### Exercise goal:
Return the data below exactly, but only from the line containing "Task: Click the muted mic icon beside 张健" through the line containing "The width and", with both of those lines included.
##############################
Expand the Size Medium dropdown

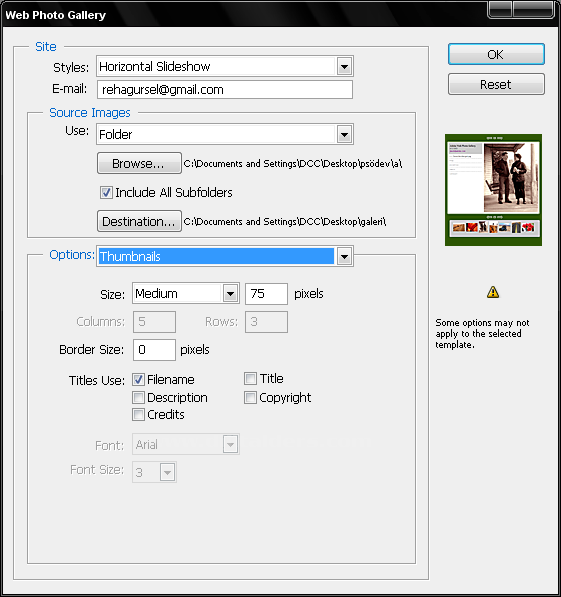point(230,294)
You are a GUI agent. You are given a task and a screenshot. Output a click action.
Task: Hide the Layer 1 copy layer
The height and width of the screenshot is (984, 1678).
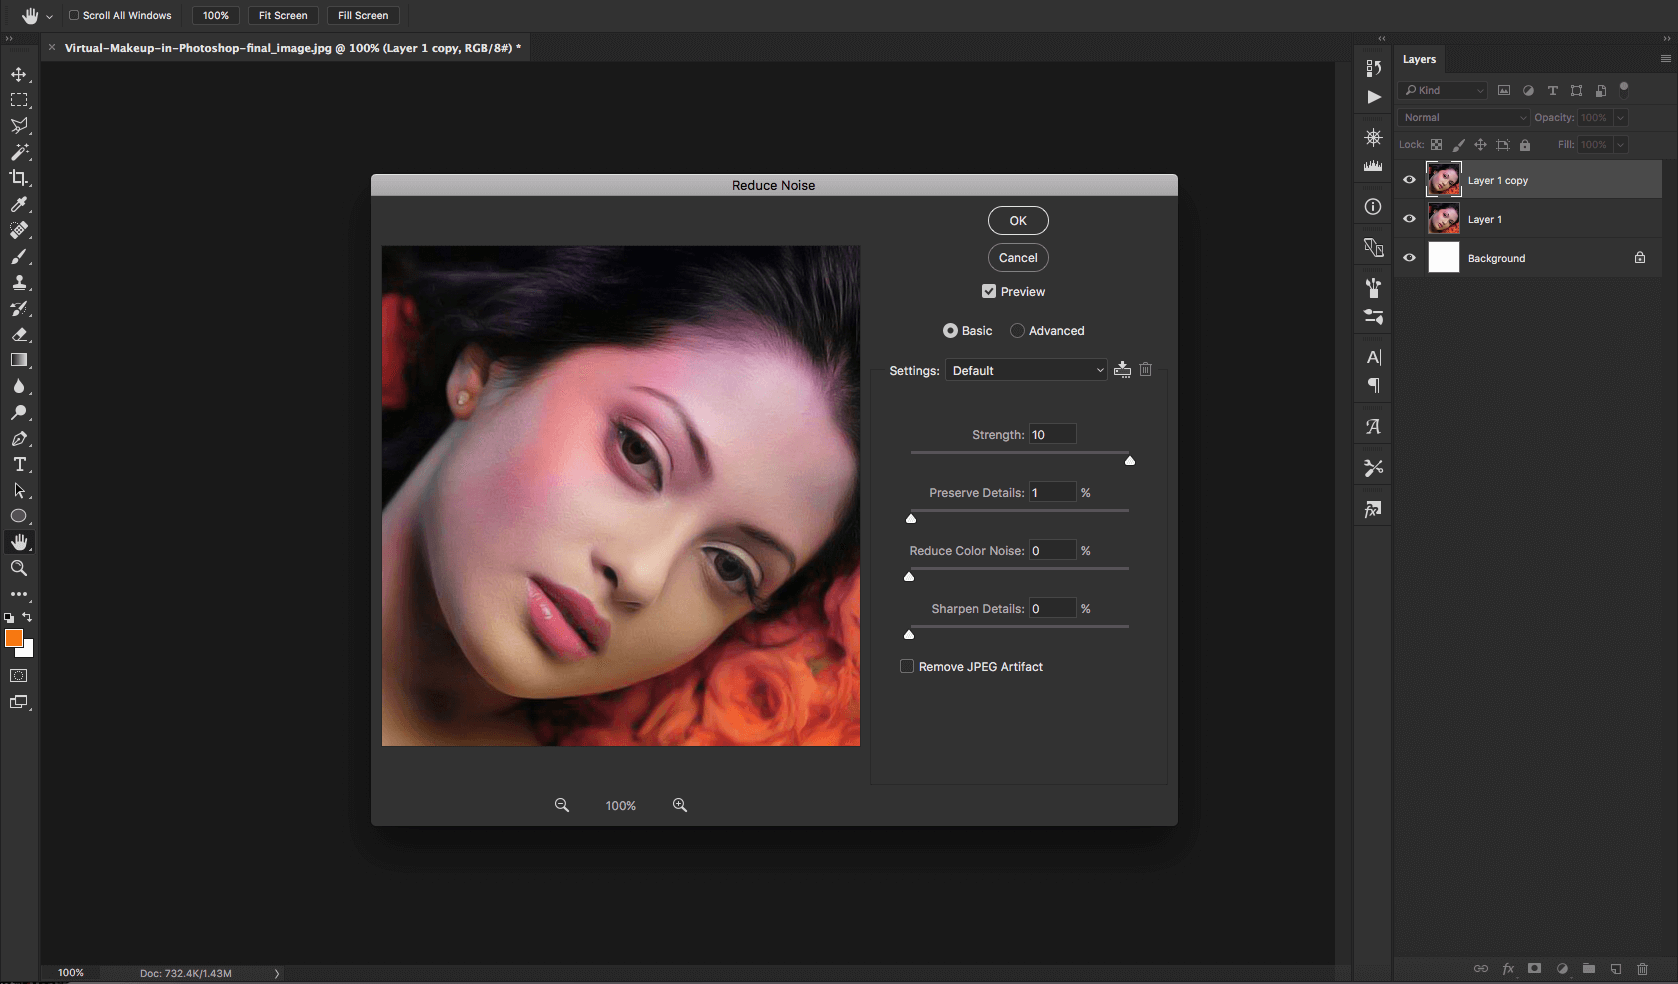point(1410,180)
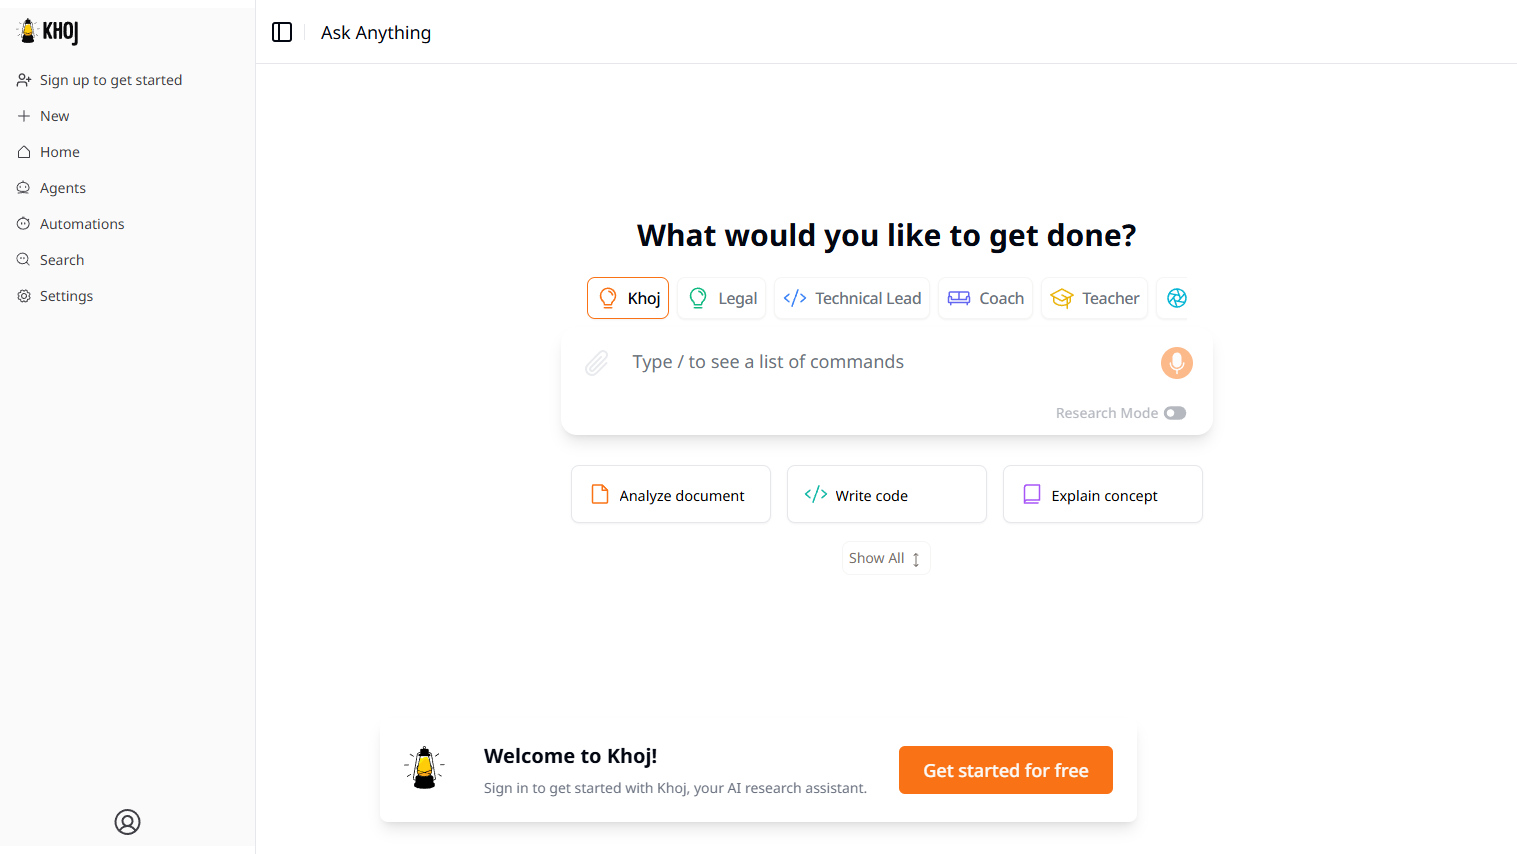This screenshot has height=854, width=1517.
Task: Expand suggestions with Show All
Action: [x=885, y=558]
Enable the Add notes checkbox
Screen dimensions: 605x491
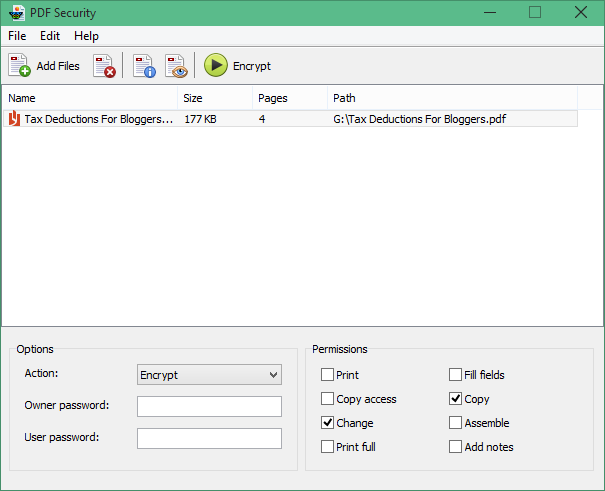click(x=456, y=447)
##############################
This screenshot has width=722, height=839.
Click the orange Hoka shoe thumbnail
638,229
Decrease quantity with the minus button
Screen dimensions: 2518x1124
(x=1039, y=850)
##############################
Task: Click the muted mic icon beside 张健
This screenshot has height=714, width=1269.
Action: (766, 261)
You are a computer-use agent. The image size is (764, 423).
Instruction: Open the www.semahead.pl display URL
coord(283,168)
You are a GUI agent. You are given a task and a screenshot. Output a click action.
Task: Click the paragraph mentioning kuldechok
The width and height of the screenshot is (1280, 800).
##############################
### Written solution:
Task: Click the muted mic icon beside 张健
This screenshot has height=714, width=1269.
Action: (766, 261)
You are a computer-use agent. The image size is (764, 423).
Instruction: Open the www.semahead.pl display URL
coord(283,168)
You are a GUI agent. You are given a task and a screenshot. Output a click action.
Task: Click the paragraph mentioning kuldechok
The width and height of the screenshot is (1280, 800).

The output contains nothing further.